L’elogio dell’apparenza
Essere o apparire?
Dimenticata la ben più profonda domanda posta da Amleto, che abbiamo seppellito sotto cumuli e cumuli di superficialità, è questo il dubbio che ci tormenta ogni giorno e che ci toglie il sonno, costringendoci a tribolare senza sosta pur di costruire l’immagine assolutamente perfetta di noi stessi.
Noi, come dei moderni Trimalchione, dobbiamo mostrarci per quello che non siamo per apparire sempre e comunque perfetti, belli e vincenti.
Paghi della finta versione di noi stessi, aneliamo in modo spasmodico a far parte di questa perenne “recita del mondo”, usando le parole di Pirandello, senza renderci conto che invece di conquistare la libertà di esprimere noi stessi viviamo immersi nella più grande di tutte le illusioni poiché, in realtà, siamo continuamente condizionati dagli stereotipi che ci vengono imposti inconsapevolmente attraverso i mass media e i social che ci vogliono solo gusci perfettamente lisci e senza difetti, ma vuoti e privi di identità all’interno.
Ma a noi non importa, continuiamo ad affannarci e a postare decine di foto con una smania ossessiva, sopraffatti dal terrore che se non postiamo, noi non esistiamo. La nostra interiorità da sola non basta più, non definisce la nostra identità e noi non sappiamo più chi siamo, solo ciò che appare di noi emerge con prepotenza e alla fine prevarica sul nostro Io.
Una verità che aveva già capito nel lontano ‘600 lo scrittore spagnolo Baltasar Gracian quando scriveva che:
“Ciò che non si vede non esiste”.
E noi, anime tormentate, senza sosta, dall’impulso incontrollabile di esserci a ogni costo, affidiamo la nostra immagine alla realtà virtuale che, come la fata dei nostri racconti di bambini, compie la sua perversa magia e ci assicura quella concretezza che abbiamo perduto nella vita reale.

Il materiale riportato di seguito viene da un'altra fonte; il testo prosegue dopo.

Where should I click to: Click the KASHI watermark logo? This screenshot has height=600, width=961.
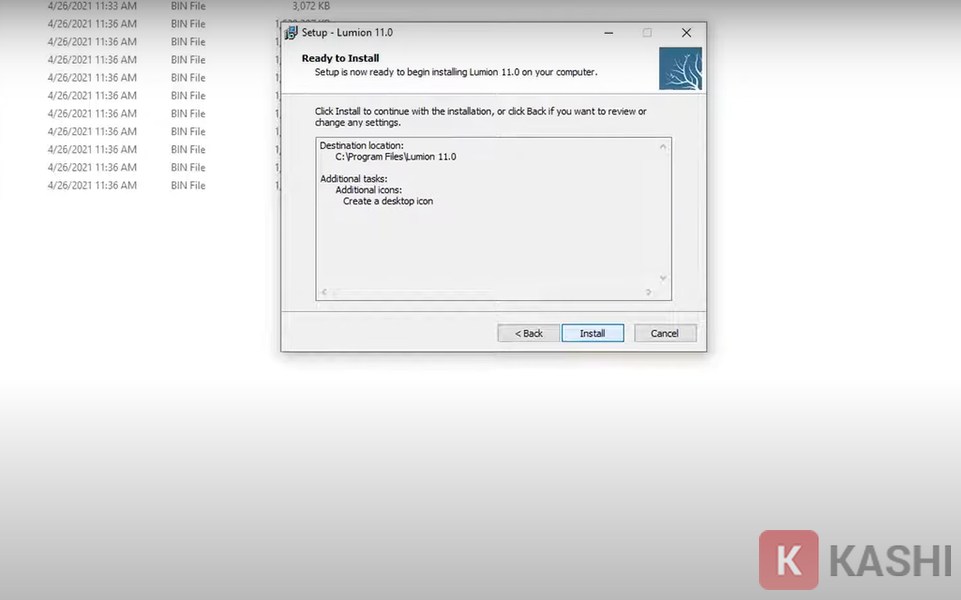click(x=855, y=560)
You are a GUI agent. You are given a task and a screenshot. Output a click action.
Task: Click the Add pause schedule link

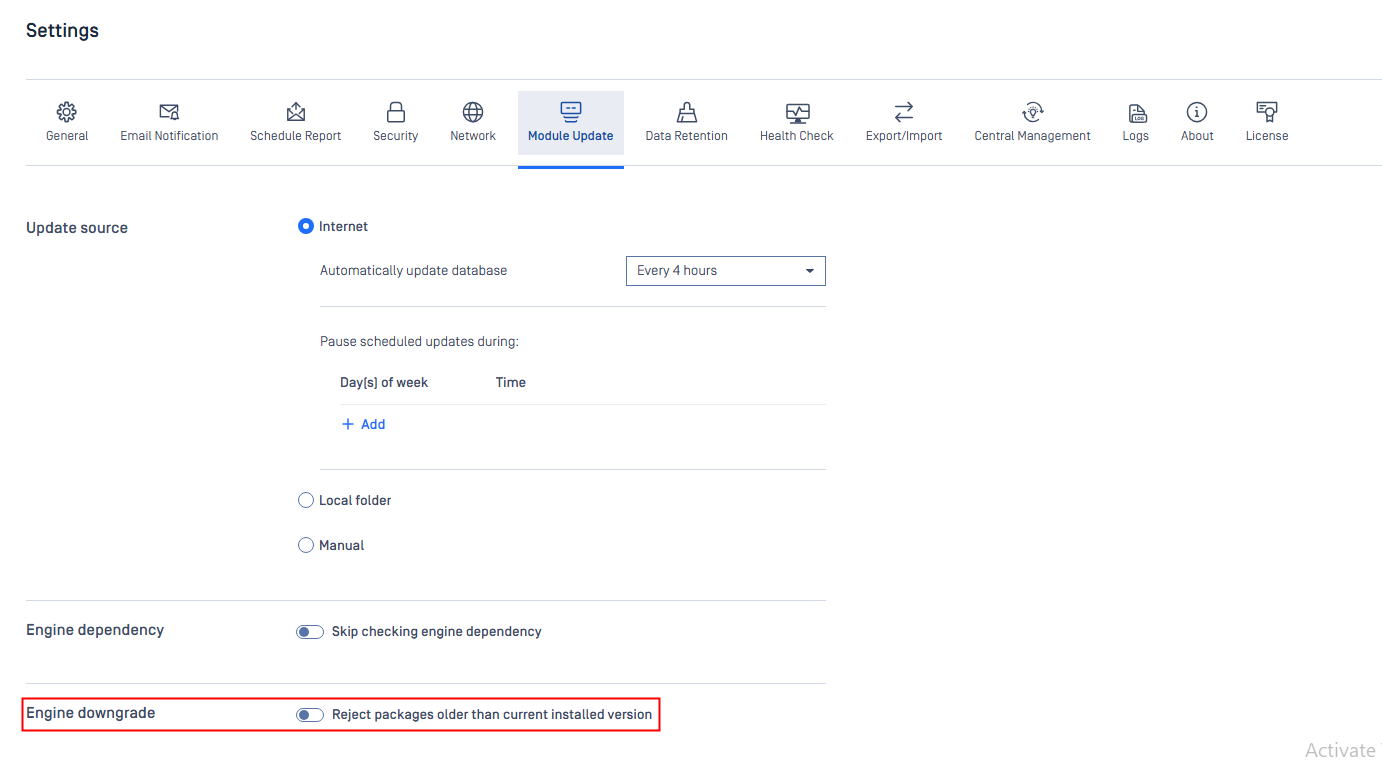364,425
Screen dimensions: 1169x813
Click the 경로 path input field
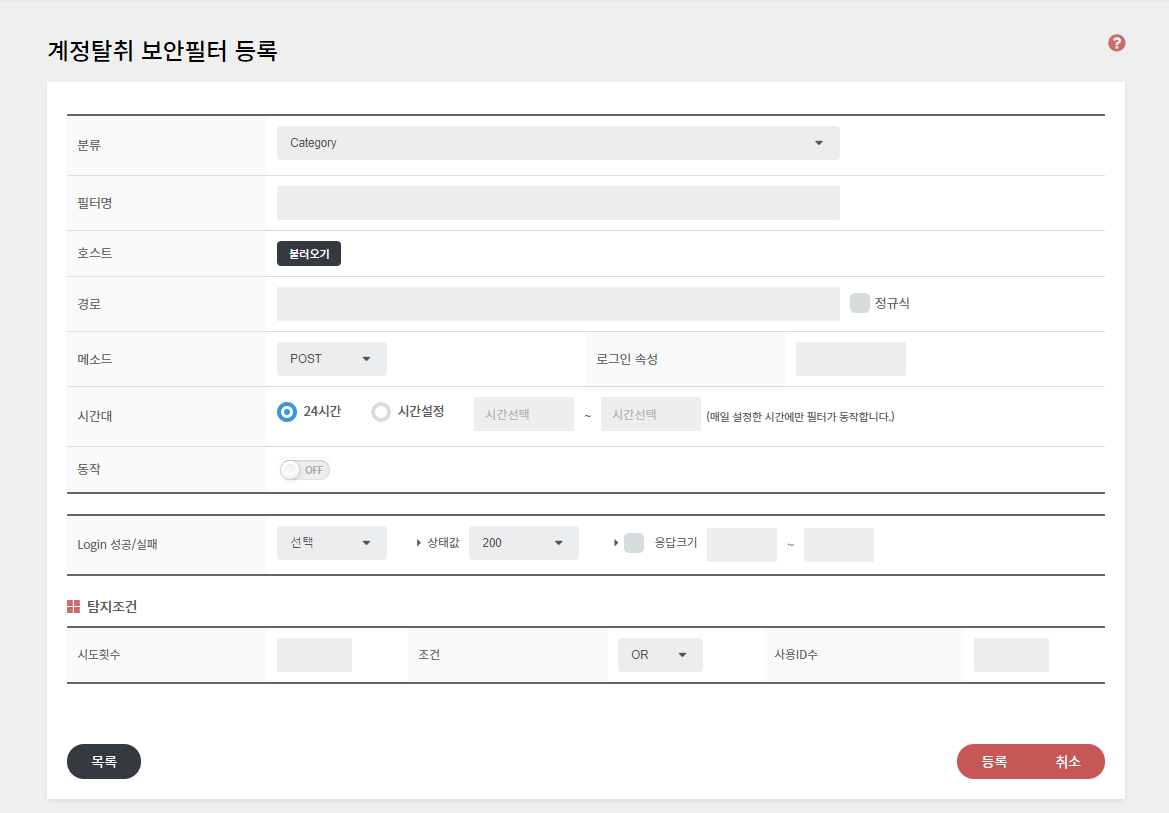(557, 304)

Così le nostre esistenze assumono un valore solo quando sono sbandierate sui social. Noi, schiavi del bisogno impellente di definirle, le fissiamo in una foto, in cui dobbiamo apparire felici, in forma smagliante senza chili in eccesso e senza rughe perché fa “figo” mostrarsi senza difetti. Essi non sono permessi, sono segno di debolezza e di mancanza di carattere.
Le imperfezioni sono macchie indelebili che marchiano il nostro corpo come un’onta vergognosa e disonorevole che ci fa sentire addosso tutta la pesantezza della nostra inferiorità. Perché nell’irreale competizione ingaggiata contro tutto e tutti, non conta emergere per i propri pensieri ma solamente per la falsa bellezza della nostra immagine.
Se non siamo belli non siamo nessuno.
Se le nostre vite non sono delle cartoline lucide e colorate, non sono degne di rilievo.
Intrappolati nella fitta ragnatela che le logiche di mercato, hanno tessuto intorno a noi, non facciamo altro che elogiare l’apparenza e osannare l’illusorietà che ci propinano i social, senza accorgerci della contraddittorietà in cui siamo sprofondati: il nostro io viene percepito solamente attraverso l’apparire. La perfezione della forma prevarica e si impone con la sua ingannevolezza.
Ma queste nostre esistenze cristallizzate sui nostri profili, rischiano di annullarci, di cancellare la nostra vera profondità di esseri umani.
L’illusione che crediamo di vivere, alla fine, non ci soddisfa affatto. E’ solo una finzione
che ci rende sempre più soli, che ci rinchiude, ogni giorno di più, nelle nostre prigioni di solitudine, in cui annaspiamo senza riuscire a riemergere. E i nostri piccoli universi, che ci siamo creati sui social, si sgretolano nella fallacia di queste immagini che dietro la loro brillantezza celano solo un vuoto divoratore.
Eppure Pirandello ci aveva già messo in guardia, quando parlando della dicotomia tra maschera e volto, e quindi tra apparire ed essere, scrisse che mostrare perennemente agli altri una maschera, per essere accettati e per conformarsi agli schemi imposti dalla società, alla fine comportava una frantumazione del nostro io, una spersonalizzazione che ci soffoca e che ci conduce verso il baratro.
E noi, oggi, perfettamente omologati alle regole imposte, siamo degli Io smarriti, insicuri e soggiogati dal continuo timore di non essere all’altezza, in una perenne ricerca di una nostra dimensione interiore che non riusciamo mai a trovare, trascinati dalla marea comune che ci impone comportamenti e pensieri. Così vaghiamo sui social alla ricerca di un’autenticità effimera e abbiamo smesso di cercare la nostra essenza più vera.
E alla fine non resta che farci una sola domanda:
“Noi viviamo veramente le nostre vite o costruiamo esistenze perfette solo per gli altri?”